How could we tell what the grouping key is here? Is it per movie? Per college? Neither, and you want the average of all persons who acted in a movie and attended college? What if they acted in multiple movies, or attended multiple colleges?

When we restrict aggregations to WITH clauses, the grouping key becomes much clearer, as in the workaround you cited: you're getting, per movie, the average born year of that movie's actors, and then filtering that row based on whether the average is over 1967.

For fun, I made an some other interesting queries:

Find movies who's average actor's birth year is less or equal than the average from the movie 'The Matrix', (but not including 'The Matrix')

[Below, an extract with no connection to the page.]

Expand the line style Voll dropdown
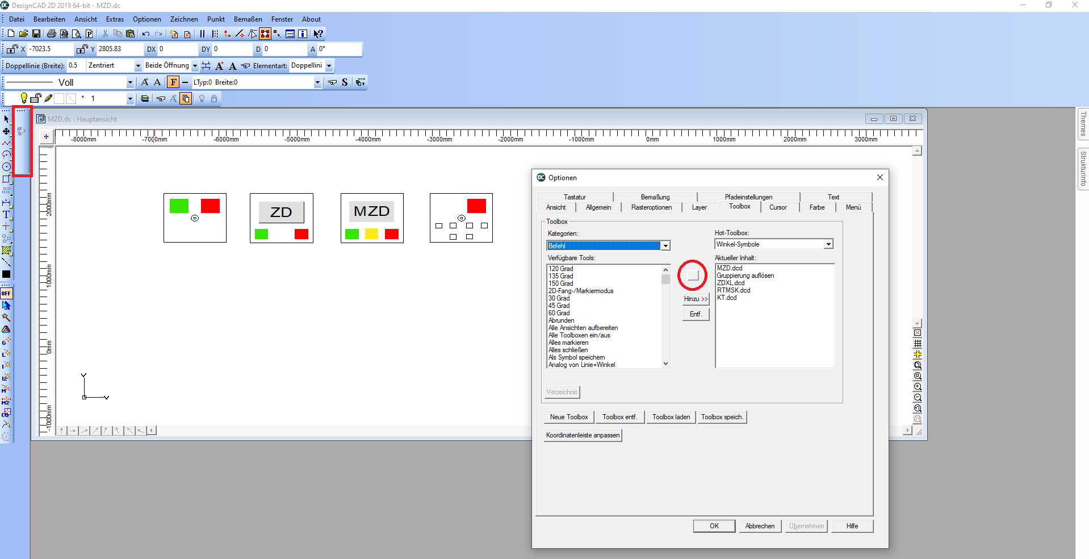 [129, 83]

MATCH (m1:Movie{title:'The Matrix'})<-[:ACTED_IN]-(p1:Person)
WITH AVG(p1.born) AS matrixAvg, m1
MATCH (m2:Movie)<-[:ACTED_IN]-(p2:Person)
WITH AVG(p2.born) AS bornAvg, matrixAvg, m2, m1
WHERE bornAvg <= matrixAvg AND id(m2) <> id(m1)
RETURN m2.title, bornAvg

Or yet still more interesting, is to get the actor's average age for a movie at the time the movie was released and select for the average age less than the average age for 'The Matrix".

MATCH (m1:Movie{title:'The Matrix'})<-[:ACTED_IN]-(p1:Person)
WITH m1.released - AVG(p1.born) AS matrixAgeAvg, m1
MATCH (m2:Movie)<-[:ACTED_IN]-(p2:Person)
WITH m2.released - AVG(p2.born) AS movieAgeAvg, matrixAgeAvg, m2, m1
WHERE movieAgeAvg <= matrixAgeAvg AND id(m2) <> id(m1)
RETURN m2.title, m2.released, movieAgeAvg

Unless you want to create your own graph database engine some questions cannot be entirely understand by a Cypher user, and it's the point of having a short and sweet language as Cypher.

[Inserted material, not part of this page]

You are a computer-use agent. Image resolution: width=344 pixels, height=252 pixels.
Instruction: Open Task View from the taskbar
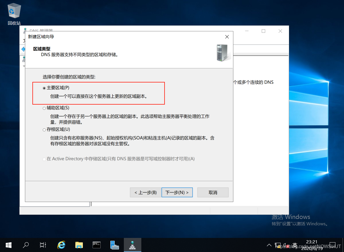[42, 245]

But roughly, Cypher works on two data domains at the same time, the graph itself, let's describe it as a bunch of physical links in the memory, and the projected data from this graph who are rows with data in it, you can visualise it as a table.

Some clauses or function are build to work with the graph domain and others are build to work with the projected data. If you think about it carefully, it doesn't make any sens to use avg in the graph domain because the data doesn't exists as a list or rows of something in the graph domain.

Read and try to understand the behaviour of the clause MATCH and what's a graph and so you will be able to understand the answer of @andrew_bowman

After years of mainly using procedural languages, thinking in declaratively can be a bit tricky. Adding Graph thinking on top of that adds an additional dimension.

I certainly find Cypher more intuitive than SQL but every so often, I get tripped up on the finer points.